| Your assignment |
Return exactly the lines of the records below, starting at the line that contains "873x302 pixels." and ending at the line that contains "Click the clock icon next", with both of those lines kept.

Saved data entries
*** Begin section ***
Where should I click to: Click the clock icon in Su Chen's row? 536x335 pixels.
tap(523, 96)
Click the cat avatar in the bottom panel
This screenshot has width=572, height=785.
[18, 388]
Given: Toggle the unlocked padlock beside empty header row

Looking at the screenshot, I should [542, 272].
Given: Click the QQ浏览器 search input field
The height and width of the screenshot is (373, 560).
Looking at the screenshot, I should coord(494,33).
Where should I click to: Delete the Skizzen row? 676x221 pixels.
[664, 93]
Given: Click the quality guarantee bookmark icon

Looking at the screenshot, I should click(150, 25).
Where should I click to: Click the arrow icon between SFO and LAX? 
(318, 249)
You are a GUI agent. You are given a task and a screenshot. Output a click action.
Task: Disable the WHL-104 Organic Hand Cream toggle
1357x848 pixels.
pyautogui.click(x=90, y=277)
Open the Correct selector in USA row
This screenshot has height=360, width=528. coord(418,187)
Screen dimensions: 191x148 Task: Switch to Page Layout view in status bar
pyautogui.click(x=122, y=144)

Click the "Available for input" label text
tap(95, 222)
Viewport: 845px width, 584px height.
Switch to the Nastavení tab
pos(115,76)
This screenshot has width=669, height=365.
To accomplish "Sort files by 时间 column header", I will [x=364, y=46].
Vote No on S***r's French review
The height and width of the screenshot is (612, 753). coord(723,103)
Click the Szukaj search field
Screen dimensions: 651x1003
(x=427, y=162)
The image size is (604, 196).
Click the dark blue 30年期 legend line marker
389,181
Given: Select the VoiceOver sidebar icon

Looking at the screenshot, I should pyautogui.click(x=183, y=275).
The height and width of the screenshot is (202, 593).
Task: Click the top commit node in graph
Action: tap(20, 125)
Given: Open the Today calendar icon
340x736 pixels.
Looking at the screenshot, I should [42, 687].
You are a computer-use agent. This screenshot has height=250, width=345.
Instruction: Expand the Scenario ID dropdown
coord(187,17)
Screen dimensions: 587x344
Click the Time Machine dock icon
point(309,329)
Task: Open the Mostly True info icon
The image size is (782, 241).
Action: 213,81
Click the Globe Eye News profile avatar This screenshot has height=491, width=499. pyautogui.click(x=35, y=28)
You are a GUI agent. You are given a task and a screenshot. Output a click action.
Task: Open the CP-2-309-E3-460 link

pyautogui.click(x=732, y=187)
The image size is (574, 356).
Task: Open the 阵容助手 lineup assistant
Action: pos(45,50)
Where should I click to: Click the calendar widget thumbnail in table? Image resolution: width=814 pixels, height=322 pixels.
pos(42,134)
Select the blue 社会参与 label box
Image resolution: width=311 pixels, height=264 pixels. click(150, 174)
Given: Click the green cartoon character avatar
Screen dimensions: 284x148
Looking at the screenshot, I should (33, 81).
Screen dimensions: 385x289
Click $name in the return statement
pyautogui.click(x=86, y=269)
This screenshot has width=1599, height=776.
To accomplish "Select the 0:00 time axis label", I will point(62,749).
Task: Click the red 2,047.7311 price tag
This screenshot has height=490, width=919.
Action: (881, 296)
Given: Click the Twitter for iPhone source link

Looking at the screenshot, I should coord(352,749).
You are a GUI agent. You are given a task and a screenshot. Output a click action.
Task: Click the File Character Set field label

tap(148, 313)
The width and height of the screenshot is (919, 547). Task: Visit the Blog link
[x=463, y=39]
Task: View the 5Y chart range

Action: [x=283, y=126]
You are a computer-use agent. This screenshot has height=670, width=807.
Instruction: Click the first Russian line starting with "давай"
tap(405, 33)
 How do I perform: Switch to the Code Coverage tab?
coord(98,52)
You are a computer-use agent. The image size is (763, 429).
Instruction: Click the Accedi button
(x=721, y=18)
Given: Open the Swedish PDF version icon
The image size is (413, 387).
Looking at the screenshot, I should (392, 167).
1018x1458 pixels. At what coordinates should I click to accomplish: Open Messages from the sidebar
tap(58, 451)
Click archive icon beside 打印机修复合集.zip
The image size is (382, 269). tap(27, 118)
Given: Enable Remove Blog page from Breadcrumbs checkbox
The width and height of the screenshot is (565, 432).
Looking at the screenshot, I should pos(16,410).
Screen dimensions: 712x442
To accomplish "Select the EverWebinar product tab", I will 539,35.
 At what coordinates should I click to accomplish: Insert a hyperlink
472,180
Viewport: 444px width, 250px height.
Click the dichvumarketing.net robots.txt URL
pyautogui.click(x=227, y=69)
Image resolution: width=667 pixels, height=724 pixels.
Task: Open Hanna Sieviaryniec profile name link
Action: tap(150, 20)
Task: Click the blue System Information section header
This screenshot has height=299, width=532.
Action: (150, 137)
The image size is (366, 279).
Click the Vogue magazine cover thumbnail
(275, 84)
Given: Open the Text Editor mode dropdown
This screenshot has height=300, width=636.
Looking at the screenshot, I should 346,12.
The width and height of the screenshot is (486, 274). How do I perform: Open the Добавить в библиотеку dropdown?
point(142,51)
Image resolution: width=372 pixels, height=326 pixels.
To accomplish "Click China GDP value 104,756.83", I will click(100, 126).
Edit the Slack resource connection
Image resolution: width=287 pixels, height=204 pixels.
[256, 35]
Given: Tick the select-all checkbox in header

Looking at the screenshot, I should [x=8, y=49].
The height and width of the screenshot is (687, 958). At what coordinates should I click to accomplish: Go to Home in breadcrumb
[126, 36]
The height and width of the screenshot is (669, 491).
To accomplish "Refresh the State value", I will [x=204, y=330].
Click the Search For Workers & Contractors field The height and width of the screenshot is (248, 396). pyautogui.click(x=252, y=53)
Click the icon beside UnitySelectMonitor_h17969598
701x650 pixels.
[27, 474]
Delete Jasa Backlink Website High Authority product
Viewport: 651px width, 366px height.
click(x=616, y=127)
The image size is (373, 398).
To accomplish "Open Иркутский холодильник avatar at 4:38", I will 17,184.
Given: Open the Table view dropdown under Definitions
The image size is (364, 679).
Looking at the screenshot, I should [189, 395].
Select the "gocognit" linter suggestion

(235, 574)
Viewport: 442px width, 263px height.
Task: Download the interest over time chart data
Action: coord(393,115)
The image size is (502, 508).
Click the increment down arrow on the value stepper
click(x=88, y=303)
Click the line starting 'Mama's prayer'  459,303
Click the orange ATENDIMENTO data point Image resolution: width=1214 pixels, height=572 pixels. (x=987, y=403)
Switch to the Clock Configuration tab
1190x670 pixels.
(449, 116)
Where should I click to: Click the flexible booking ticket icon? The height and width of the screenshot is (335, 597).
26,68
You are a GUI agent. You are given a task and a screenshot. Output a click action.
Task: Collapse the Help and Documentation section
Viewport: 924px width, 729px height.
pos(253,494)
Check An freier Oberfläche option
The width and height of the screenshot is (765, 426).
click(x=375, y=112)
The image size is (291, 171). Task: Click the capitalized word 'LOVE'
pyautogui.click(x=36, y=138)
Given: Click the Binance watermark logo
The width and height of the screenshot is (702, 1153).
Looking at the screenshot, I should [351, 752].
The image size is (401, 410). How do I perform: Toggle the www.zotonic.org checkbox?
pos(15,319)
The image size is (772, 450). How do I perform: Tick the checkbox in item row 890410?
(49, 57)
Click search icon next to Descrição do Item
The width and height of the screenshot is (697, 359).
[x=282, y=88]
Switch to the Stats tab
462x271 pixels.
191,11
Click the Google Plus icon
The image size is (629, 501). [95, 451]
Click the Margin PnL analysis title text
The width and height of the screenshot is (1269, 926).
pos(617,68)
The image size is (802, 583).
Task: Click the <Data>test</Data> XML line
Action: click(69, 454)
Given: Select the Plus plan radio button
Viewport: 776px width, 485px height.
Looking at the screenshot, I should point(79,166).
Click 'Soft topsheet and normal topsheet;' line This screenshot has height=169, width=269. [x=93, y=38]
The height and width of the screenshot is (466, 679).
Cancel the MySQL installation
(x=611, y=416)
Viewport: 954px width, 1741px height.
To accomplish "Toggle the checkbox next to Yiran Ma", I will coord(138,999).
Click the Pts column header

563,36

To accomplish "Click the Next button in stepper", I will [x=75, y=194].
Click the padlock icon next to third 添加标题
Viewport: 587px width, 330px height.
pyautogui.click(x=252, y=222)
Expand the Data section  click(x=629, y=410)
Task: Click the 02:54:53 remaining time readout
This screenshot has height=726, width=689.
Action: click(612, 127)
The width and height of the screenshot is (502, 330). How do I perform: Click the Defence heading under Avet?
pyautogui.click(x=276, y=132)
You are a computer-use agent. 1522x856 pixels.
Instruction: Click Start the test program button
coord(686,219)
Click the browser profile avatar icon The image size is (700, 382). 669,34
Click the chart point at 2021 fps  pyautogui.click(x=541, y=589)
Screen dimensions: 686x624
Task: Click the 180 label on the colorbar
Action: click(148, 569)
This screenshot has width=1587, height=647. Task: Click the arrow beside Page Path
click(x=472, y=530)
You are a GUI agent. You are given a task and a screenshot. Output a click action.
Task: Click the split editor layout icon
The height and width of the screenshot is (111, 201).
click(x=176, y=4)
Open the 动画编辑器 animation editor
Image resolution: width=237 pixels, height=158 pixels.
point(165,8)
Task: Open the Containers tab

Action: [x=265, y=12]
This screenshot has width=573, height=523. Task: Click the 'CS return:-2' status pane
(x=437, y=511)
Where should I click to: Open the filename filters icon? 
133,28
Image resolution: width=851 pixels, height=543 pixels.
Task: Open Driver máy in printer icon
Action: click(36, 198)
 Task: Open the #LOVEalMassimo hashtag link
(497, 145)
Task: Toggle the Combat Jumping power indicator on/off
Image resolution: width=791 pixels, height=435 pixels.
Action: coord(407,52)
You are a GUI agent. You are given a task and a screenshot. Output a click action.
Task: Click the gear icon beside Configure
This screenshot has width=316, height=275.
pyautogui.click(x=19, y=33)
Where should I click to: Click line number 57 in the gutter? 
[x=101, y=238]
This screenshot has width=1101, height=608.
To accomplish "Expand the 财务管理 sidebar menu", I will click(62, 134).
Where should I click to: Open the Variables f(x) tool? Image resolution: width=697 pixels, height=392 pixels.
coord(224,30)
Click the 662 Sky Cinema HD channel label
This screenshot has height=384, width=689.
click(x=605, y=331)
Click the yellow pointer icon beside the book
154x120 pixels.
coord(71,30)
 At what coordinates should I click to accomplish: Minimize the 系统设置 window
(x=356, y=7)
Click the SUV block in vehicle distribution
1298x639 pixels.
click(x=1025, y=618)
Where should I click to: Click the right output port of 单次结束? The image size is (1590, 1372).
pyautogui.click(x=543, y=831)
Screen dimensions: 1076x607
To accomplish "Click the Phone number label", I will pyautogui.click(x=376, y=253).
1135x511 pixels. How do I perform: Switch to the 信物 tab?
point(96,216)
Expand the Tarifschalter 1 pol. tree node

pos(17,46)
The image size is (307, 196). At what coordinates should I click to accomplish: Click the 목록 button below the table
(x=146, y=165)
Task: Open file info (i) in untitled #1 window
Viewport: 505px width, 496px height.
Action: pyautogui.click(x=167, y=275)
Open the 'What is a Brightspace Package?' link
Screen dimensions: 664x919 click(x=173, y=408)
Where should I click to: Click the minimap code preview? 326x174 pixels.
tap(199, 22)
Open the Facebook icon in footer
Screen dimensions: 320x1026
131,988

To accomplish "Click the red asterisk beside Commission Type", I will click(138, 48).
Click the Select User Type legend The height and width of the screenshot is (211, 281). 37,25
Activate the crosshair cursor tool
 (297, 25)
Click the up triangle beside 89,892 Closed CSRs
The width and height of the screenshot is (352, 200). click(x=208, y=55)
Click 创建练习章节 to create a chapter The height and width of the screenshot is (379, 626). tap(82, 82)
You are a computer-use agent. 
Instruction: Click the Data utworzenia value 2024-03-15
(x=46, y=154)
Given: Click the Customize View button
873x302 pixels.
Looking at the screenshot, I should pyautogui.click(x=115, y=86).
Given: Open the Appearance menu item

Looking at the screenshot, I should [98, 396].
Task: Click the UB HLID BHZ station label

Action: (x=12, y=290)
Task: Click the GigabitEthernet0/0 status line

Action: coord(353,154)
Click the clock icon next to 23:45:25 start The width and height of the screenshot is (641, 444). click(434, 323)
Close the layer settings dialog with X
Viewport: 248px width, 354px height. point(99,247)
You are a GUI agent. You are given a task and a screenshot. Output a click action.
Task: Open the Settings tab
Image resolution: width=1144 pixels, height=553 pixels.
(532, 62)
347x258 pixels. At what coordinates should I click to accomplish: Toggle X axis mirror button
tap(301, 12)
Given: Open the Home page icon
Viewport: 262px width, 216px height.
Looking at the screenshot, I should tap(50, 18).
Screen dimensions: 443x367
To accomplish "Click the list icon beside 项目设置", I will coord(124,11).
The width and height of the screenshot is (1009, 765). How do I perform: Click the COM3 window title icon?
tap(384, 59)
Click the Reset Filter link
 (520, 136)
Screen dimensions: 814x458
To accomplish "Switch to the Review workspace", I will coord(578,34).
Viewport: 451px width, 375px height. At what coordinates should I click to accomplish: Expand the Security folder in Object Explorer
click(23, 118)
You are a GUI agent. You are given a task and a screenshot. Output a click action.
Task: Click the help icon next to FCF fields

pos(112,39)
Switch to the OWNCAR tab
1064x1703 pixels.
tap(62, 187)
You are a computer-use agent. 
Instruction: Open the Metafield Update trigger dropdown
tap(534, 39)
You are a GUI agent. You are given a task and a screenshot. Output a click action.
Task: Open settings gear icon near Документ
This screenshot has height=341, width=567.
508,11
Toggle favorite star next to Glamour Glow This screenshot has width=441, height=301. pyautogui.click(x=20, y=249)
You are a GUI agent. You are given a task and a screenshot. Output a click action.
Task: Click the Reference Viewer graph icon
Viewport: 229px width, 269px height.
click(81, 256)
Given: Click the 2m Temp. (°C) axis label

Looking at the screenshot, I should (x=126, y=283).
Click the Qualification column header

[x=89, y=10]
*** End section ***
| Exercise answer |
873x302 pixels.
Looking at the screenshot, I should pyautogui.click(x=115, y=86).
Given: Open the Appearance menu item

Looking at the screenshot, I should [98, 396].
Task: Click the UB HLID BHZ station label

Action: (x=12, y=290)
Task: Click the GigabitEthernet0/0 status line

Action: coord(353,154)
Click the clock icon next to 23:45:25 start The width and height of the screenshot is (641, 444). click(434, 323)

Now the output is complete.